3.5 Electrochemical detection of FZ based on CuNPs/CN/GCE
In view of CuNPs/CN/GCE high catalytic performance, an electrochemical sensor for FZ detection was constructed. Fig S5 compared DPV curves of different materials in 0.2 M PBS containing FZ. These materials showed a reduction peak of FZ around − 0.4 V. For the same concentration of FZ detection, the sensor constructed by CuNPs/CN/GCE not only had a higher current density, but also the reduction peak of FZ was positively shifted. This indicated the sensitivity of FZ on CuNPs/CN/GCE was higher and the reduction process was easier.

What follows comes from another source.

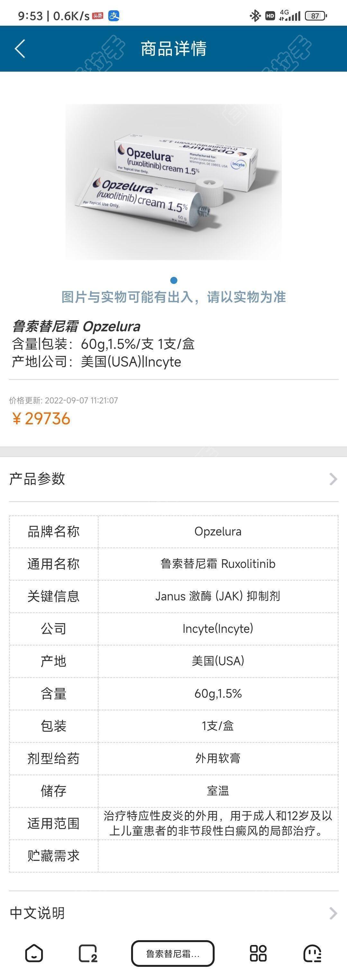Open the 中文说明 section header
Screen dimensions: 347x980
coord(174,913)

As mentioned above, CuNPs/CN was excellent material for detecting FZ. In order to study the kinetic process of FZ catalyzed by CuNPs/CN/GCE, the CVs at different scanning speeds in 0.2 M PBS containing 20 µM FZ were investigated (the scanning speed was 50 mV s− 1 to 500 mV s− 1) (Fig. S6). With the increase of the scan rate, the reduction peak current also gradually increased. It can be obtained from the illustration that the FZ reduction peak current had a linear proportional relationship with different scan rates, and the correlation coefficient was R2 = 0.99. This result confirmed that for CuNPs/CN/GCE, the electrochemical reduction of FZ was a surface-controlled electron transfer process.

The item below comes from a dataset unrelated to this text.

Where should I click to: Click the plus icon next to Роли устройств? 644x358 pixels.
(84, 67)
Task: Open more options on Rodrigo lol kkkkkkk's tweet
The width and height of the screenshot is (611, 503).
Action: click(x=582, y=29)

Subsequently, the FZ was measured by DPV technique using CuNPs/CN/GCE, and the results were shown in Fig. 7A and B. Within a certain range, with the gradual increase of FZ, the concentration and reduction peak current showed a good linear relationship, and the correlation coefficient was R2 = 0.99. The sensitivity of CuNPs/CN/GCE biosensor to detect FZ was 0.732 µA µM− 1 cm− 2, and the lowest detection limit was calculated by (LOD) = 3 SD/SCP, where “SCP” is the slope of the calibration and the standard of “SD” regression difference. Based on this, the LOD was calculated to be 20.5 nM, and the linear range was 61.5 nM-200 µM, which exceeded the previously reported FZ sensors. Table S2 comprehensively compared the relevant electrochemical sensor parameters for detecting FZ. This result once again proved the potential of CuNPs/CN/GCE as a catalytic material to construct electrochemical enzyme-free sensors in clinical treatment and environmental protection.
“Here in Fig. 7”
When building sensors, selectivity played a very important role in practical applications. By adding different bioactive molecules and nitrogen-containing organic compounds, the anti-interference of CuNPs/CN/GCE was studied. Fig. S7 showed that CuNPs/CN/GCE had good selectivity for FZ detection. Next, the repeatability and stability of the FZ electrochemical sensor were studied. For 30 consecutive days, the same CuNPs/CN/GCE was used to measure the current response of a PBS containing 50 µM FZ, and its RSD was 7.58%, so the biosensor had good stability (Fig. S8A). Under the same conditions, five CuNPs/CN/GCE modified electrodes were used to detect 50 µM FZ, and the RSD was only 8.62%, so the CuNPs/CN/GCE sensor had good repeatability (Fig. S8B). Consequently, the FZ electrochemical sensor constructed with CuNPs/CN/GCE had an excellent performance.